Tasks to carry out =
1: In the basketball essay, which player had the highest usage rate on the team, and what was it?
2: In the basketball essay, repeat the passage between "And when he" and "achieve the impossible.", inclusive, substituting "spectacle" for "drama".
3: Decide whether each statement agrees with the basketball essay. Answer yes or no, and quote the deciding words.
(a) The writer rooted for the Nets in the Finals after the Spurs beat the Lakers.
(b) The writer often picked Tim Duncan for NBA 2K fantasy draft teams.
(c) Kevin Love was fourth on the team in usage rate during his rookie season.
--- BEGIN Text block ---
When the Wolves were casting about for a reason to get Big Al out of town, the argument that kept coming up was that he was a black hole on offense. Once the ball went into him in the post, it wasn’t coming back out until he scored or turned it over. You see, his propensity for stopping and scoring the ball was taking away chances from, well, Jonny Flynn, I guess. And other deadeye shooters on the 2009 Timberwolves like Corey Brewer, Ramon Sessions, and Sasha Pavlovic. Sure, Jefferson’s usage rate was highest on the team at 24.3%, but numbers two and three on that list were Flynn and this guy. (For what it’s worth, number four was Kevin Love—this was his rookie season.) Jefferson was also (supposedly) creating a logjam in the frontcourt alongside Love, a charge that seems kind of ridiculous when you look at a Wolves team that started this season with three to five natural power forwards and zero serviceable centers, although Pekovic has since emerged as a bruisingly effective five.

And when he was on the Wolves, I bought every justification for shipping Jefferson out with relish. He was such a letdown from the energy and furor of Kevin Garnett, and there was no way he would ever be the face of the franchise. His exemplary low-post footwork, his effective spins, his decent midrange shot, his competent rebounding and blocking: it was all just so solid that it drove me crazy. I didn’t watch basketball for the subtle beauty of the back-to-the-basket game. My first love was the Human Highlight Film, my second was The Answer. I wanted basketball players who defied gravity and physics. I wanted drama. I wanted players to overcome their maladjusted, Frankenstein games and achieve the impossible.

It’s why I never liked Tim Duncan. I never once picked him for an NBA 2K fantasy draft team, despite his reign as one of the (if not one of the two, alongside Garnett) best power forwards of his generation. By 2003, I’d developed a healthy distaste for the Lakers, and so by rights, when Duncan’s Spurs knocked them off in the conference semis I should have crowned him my new favorite player. Instead, I rooted for the Nets in the Finals. He’s clearly an all-time great, a lock for the Hall of Fame. But I find it impossible to drum up any enthusiasm for his hook shots, his low-post passing, his bank shots. His game has virtually no defect, and that, at least to me, is the defect with “The Big Fundamental.” (Well, his free throw shooting has been on-and-off problematic, but even that has improved to respectable—not impressive—levels.)
--- END Text block ---
--- BEGIN Information provided ---
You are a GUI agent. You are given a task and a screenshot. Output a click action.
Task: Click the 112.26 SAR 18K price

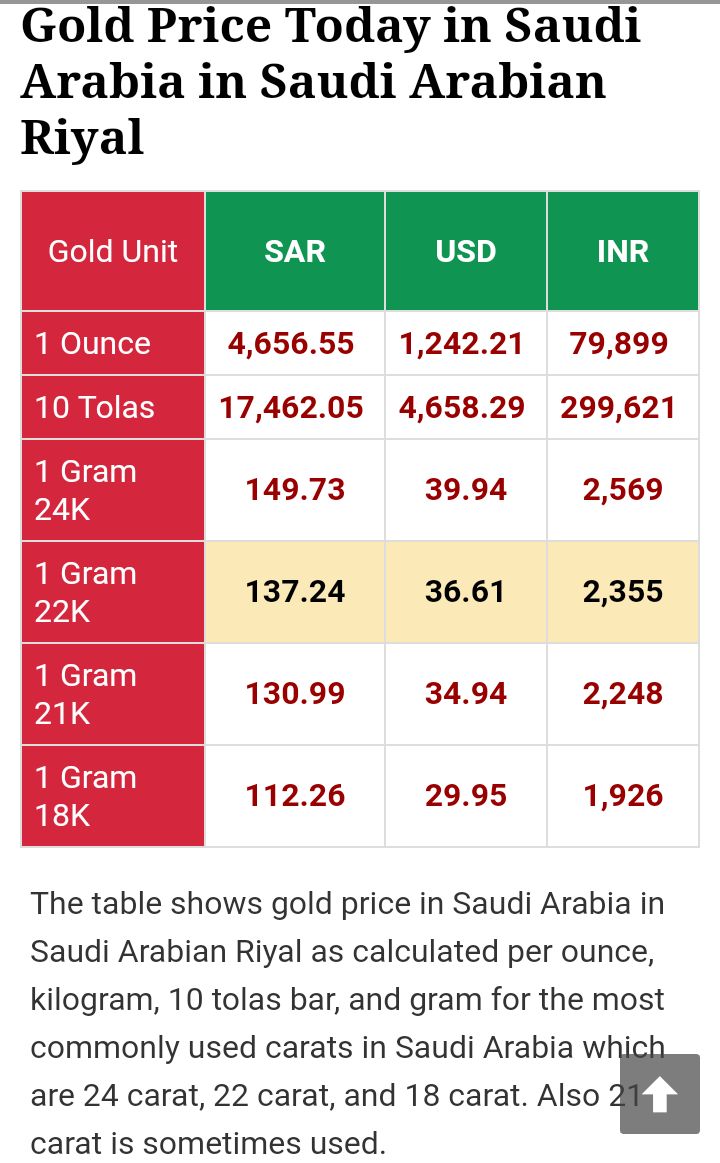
--- END Information provided ---
Exercise solutions =
1: Jefferson, at 24.3%.

2:
And when he was on the Wolves, I bought every justification for shipping Jefferson out with relish. He was such a letdown from the energy and furor of Kevin Garnett, and there was no way he would ever be the face of the franchise. His exemplary low-post footwork, his effective spins, his decent midrange shot, his competent rebounding and blocking: it was all just so solid that it drove me crazy. I didn’t watch basketball for the subtle beauty of the back-to-the-basket game. My first love was the Human Highlight Film, my second was The Answer. I wanted basketball players who defied gravity and physics. I wanted spectacle. I wanted players to overcome their maladjusted, Frankenstein games and achieve the impossible.

3:
(a) Yes: "Instead, I rooted for the Nets in the Finals."
(b) No: "I never once picked him for an NBA 2K fantasy draft team"
(c) Yes: "number four was Kevin Love—this was his rookie season."